Adwoa Safo seeks High Court transfer, argues Circuit Court has no power to hear shooting case

The former legislator shot multiple times outside her brother’s residence has asked the nation’s top legal officer to intercede and move her case to a higher court, arguing that the tribunal currently hearing the matter lacks the authority to judge crimes of this severity.
In a petition dated June 25, 2026, Sarah Adwoa Safo’s legal team contended that the Adenta Circuit Court is operating beyond its remit by entertaining charges that constitute first-degree felonies — offences that the law reserves for trial before the High Court bench.
The former Dome-Kwabenya MP was struck by gunfire on June 21 while seated in her vehicle outside the Kwabenya residence of her brother, Nana Kwadwo Safo Akofena, who now stands among nine accused in the matter.
According to the petition, the blast left her with severe trauma: projectile wounds to her left facial region, the rear of her skull, her left ear and lower jaw, with fragments of metal permanently embedded within her cranium. Her Toyota Land Cruiser bore visible evidence of the fusillade — gunshot perforations scoring the metal.

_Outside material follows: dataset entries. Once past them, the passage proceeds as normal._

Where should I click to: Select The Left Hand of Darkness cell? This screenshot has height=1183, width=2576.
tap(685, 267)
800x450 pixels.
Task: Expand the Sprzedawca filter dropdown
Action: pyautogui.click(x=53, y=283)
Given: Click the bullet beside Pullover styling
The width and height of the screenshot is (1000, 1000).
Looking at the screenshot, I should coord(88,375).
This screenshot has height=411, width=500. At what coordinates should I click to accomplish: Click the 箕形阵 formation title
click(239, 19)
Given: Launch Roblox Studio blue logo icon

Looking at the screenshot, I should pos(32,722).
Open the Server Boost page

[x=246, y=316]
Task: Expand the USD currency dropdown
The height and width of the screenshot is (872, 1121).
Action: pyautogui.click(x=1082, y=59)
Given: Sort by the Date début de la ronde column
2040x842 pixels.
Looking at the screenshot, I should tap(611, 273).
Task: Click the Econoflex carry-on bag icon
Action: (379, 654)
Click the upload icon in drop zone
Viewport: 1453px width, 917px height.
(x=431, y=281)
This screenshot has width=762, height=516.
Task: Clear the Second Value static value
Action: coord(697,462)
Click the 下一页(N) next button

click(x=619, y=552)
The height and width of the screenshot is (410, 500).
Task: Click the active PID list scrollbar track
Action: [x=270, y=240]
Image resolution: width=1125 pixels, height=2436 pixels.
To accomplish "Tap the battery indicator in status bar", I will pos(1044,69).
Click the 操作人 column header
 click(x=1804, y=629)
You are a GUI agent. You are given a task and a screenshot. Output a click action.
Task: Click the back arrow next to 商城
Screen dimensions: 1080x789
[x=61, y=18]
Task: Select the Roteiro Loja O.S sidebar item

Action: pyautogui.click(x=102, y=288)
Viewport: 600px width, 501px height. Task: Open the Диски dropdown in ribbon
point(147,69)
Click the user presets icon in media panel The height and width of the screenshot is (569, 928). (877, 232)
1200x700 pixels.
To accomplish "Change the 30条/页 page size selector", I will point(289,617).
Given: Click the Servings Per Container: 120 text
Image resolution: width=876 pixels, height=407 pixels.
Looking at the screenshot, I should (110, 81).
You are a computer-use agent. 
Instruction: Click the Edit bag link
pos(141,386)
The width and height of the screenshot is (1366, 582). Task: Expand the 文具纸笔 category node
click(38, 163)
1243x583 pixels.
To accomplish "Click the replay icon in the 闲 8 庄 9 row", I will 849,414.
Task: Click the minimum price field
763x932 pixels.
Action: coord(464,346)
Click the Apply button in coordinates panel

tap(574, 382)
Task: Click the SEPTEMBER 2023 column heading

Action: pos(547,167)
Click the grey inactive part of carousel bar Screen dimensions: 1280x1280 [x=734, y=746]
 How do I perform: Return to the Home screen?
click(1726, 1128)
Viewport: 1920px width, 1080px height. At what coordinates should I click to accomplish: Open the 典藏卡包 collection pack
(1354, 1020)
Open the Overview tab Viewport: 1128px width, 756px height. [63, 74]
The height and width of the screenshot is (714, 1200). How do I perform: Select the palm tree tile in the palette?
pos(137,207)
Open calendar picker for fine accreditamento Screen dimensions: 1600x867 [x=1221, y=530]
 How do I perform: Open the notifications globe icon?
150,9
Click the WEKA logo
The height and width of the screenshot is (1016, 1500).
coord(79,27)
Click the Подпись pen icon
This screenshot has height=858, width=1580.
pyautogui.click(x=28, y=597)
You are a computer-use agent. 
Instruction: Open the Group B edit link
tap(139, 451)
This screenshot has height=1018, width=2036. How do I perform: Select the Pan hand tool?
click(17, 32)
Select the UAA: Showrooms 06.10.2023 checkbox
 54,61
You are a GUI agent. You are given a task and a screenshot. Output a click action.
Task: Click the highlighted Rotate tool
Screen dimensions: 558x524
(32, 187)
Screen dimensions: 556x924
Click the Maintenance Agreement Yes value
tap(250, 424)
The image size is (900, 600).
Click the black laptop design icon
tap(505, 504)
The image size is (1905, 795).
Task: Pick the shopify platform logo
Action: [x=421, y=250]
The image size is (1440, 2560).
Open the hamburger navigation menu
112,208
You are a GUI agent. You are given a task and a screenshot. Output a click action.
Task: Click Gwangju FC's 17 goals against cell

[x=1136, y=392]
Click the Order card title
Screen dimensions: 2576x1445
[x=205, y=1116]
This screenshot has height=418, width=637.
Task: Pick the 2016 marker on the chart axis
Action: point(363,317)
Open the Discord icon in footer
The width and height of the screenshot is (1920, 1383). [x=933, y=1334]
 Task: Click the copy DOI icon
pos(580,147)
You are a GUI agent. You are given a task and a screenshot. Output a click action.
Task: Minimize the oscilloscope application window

The nine accused were apprehended, brought before the Adenta Circuit Court and subsequently released on bail set at GH¢500,000 per person, each required to produce two sureties.
The charges lodged against them encompass the use of offensive weapons, unlawful possession of explosives and ammunition, the mobilisation of vigilante forces, the discharge of firearms within an urban setting and intentional destruction of property.
Yet Adwoa Safo’s lawyers argue the jurisdictional foundation upon which the prosecution rests is fundamentally faulty.
The gravest charge — intentionally and unlawfully inflicting bodily harm through the deployment of an offensive weapon — constitutes a first-degree felony under Ghanaian criminal law.
Such offences fall within the exclusive purview of the High Court, which alone possesses the authority to hear such matters through indictment.
“Respectfully, the offence of intentionally and unlawfully causing harm with the use of an offensive weapon is a first-degree felony and is triable on indictment before the High Court, not the Circuit Court,” the petition asserted.
The legal team further argued that the Circuit Court’s very assumption of jurisdiction — its grant of bail, its processing of the accused — represents an ultra vires act, an exercise of authority the institution simply does not possess.
In light of these contentions, the lawyers have formally petitioned the Attorney-General to take possession of the police investigation file, evaluate the charges independently and direct that the matter be refiled in the appropriate court — the High Court — where it can proceed through a comprehensive trial conducted with proper expedition.
Copies of the petition were distributed to a broad range of recipients: the Deputy Attorney-General, the Director of Public Prosecutions, the Adenta Circuit Court bench, the police hierarchy including the Inspector-General and the head of criminal investigations, and the Greater Accra Regional Police command.
The filing represents a procedural challenge to the constitutional competency of the tribunal hearing the case — an assertion that whatever merits the prosecution might ultimately establish, the Circuit Court simply lacks the legal standing to hear evidence and render judgment.